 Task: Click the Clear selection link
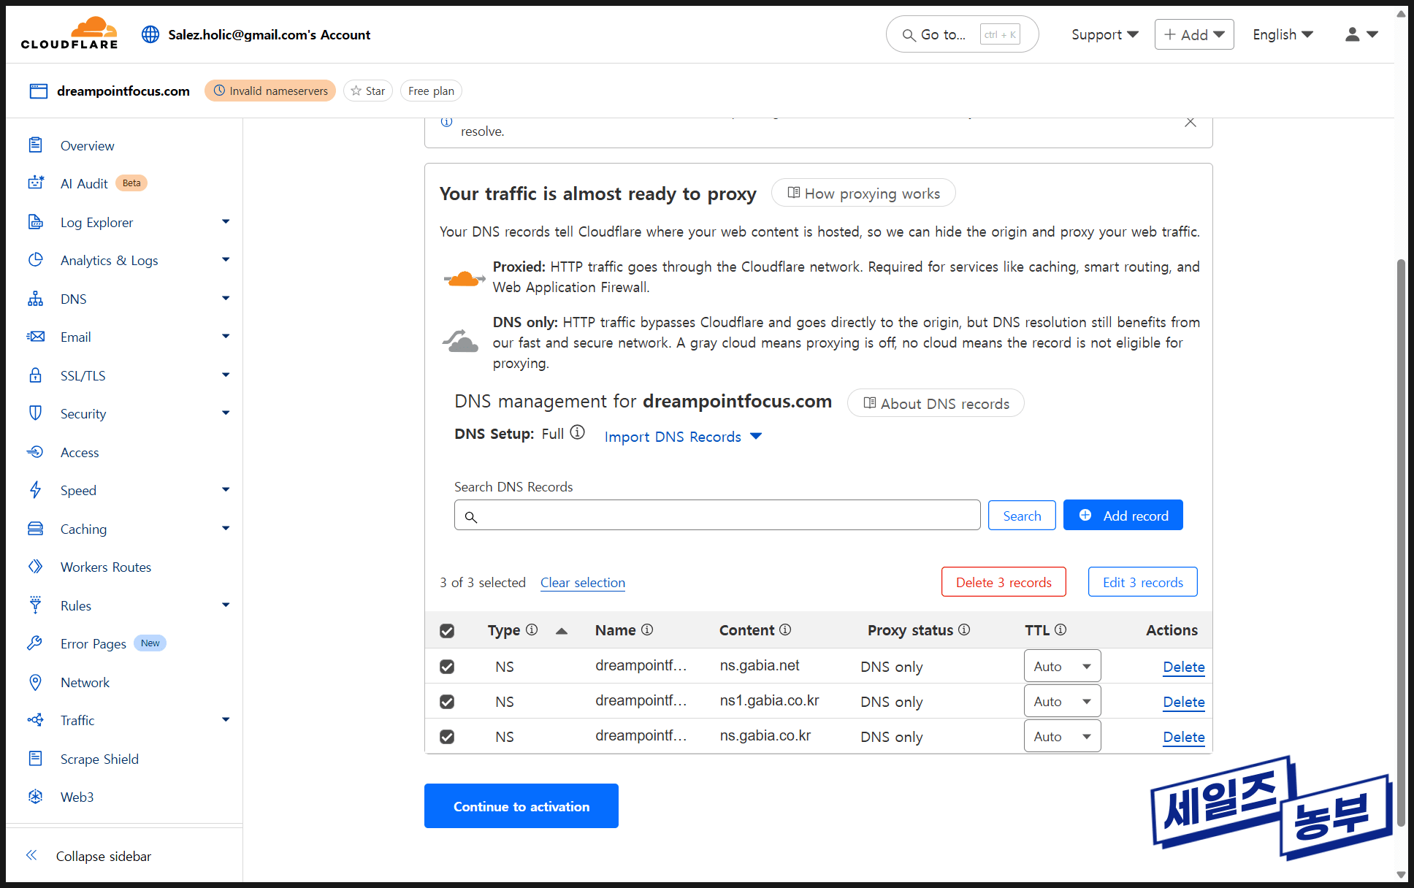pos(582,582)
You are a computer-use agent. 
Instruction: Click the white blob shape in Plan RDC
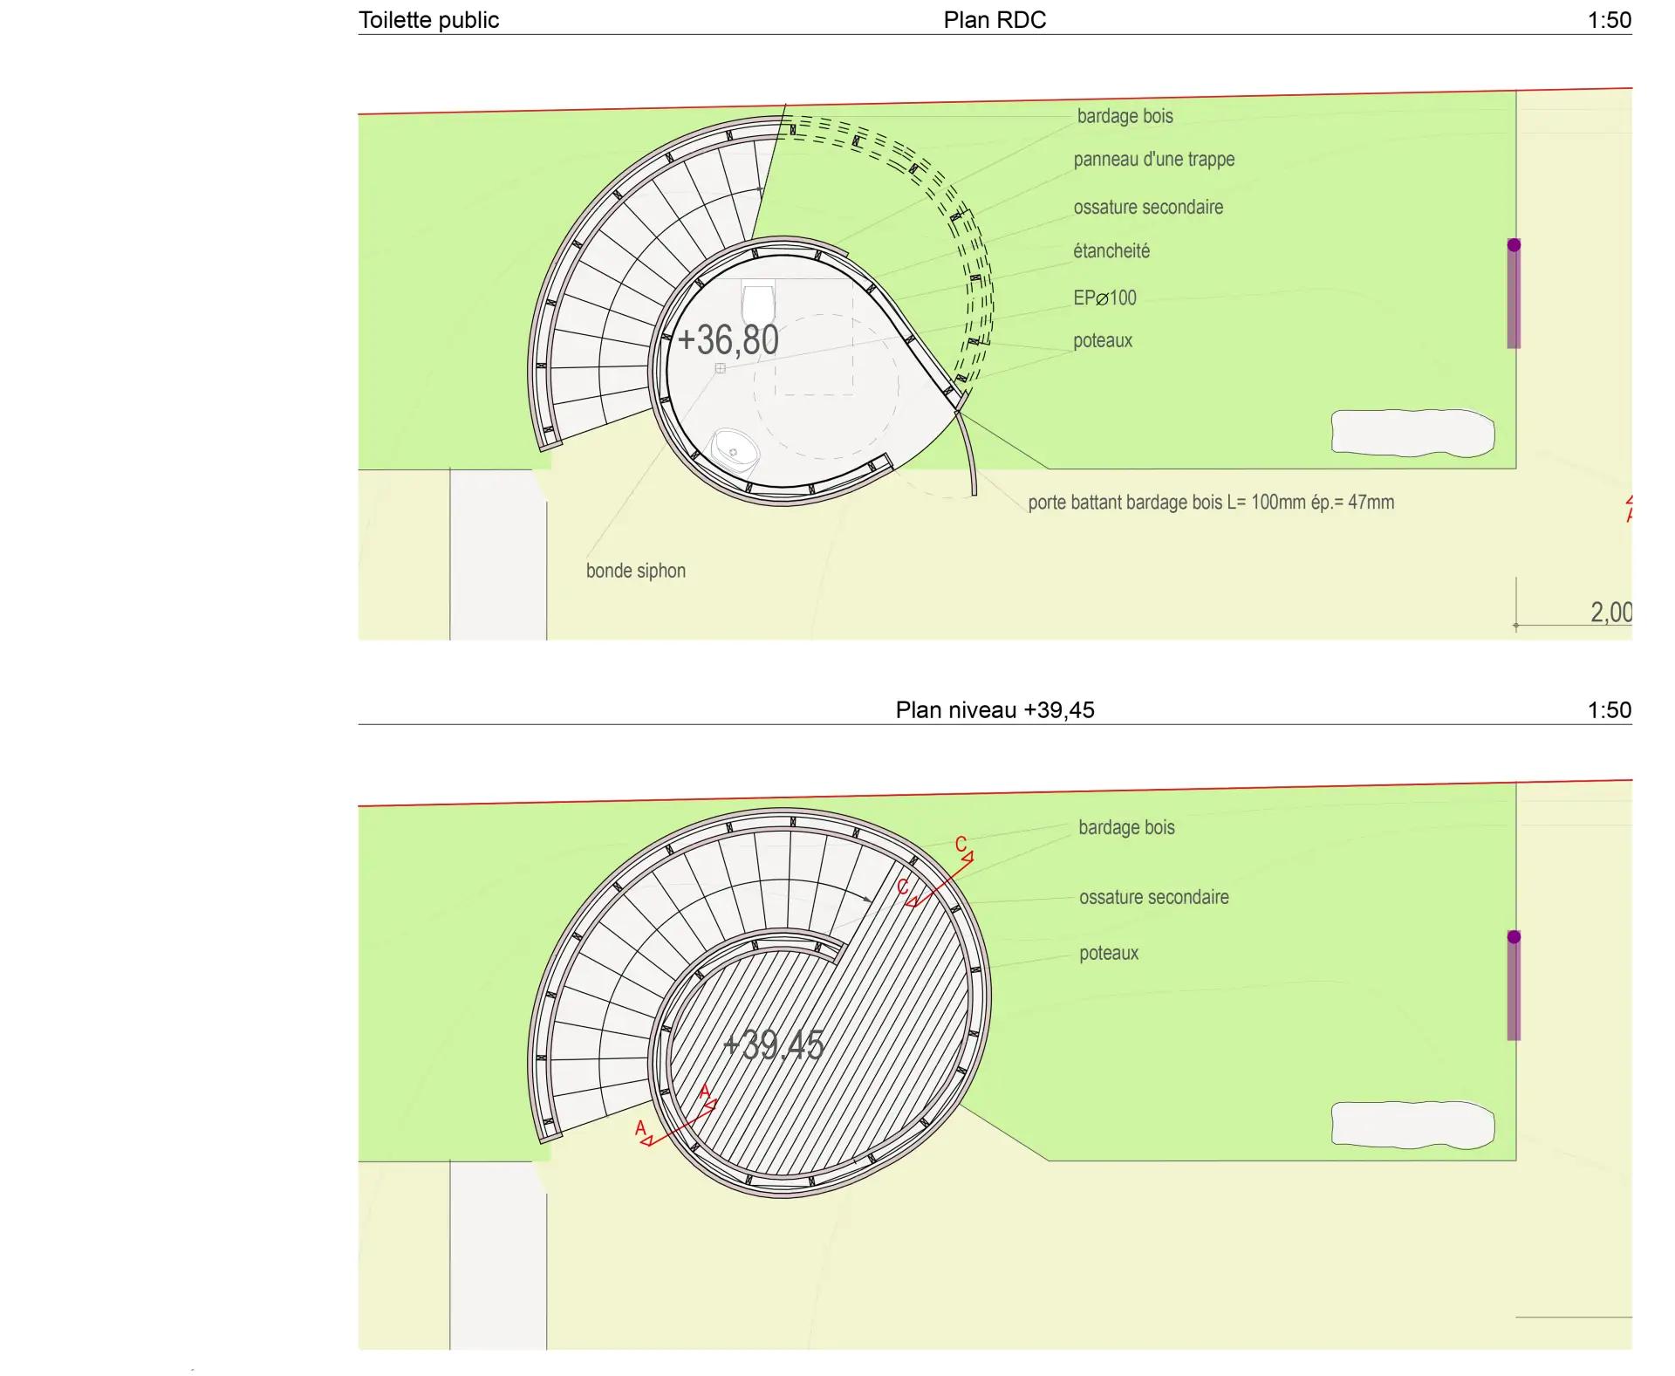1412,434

Task prompt:
Print the lines from the line with "Instruction: Click the" to the end of the data above. Include both ends, exclude the pictures, and add nothing else.

Final answer:
Instruction: Click the white blob shape in Plan RDC
1412,434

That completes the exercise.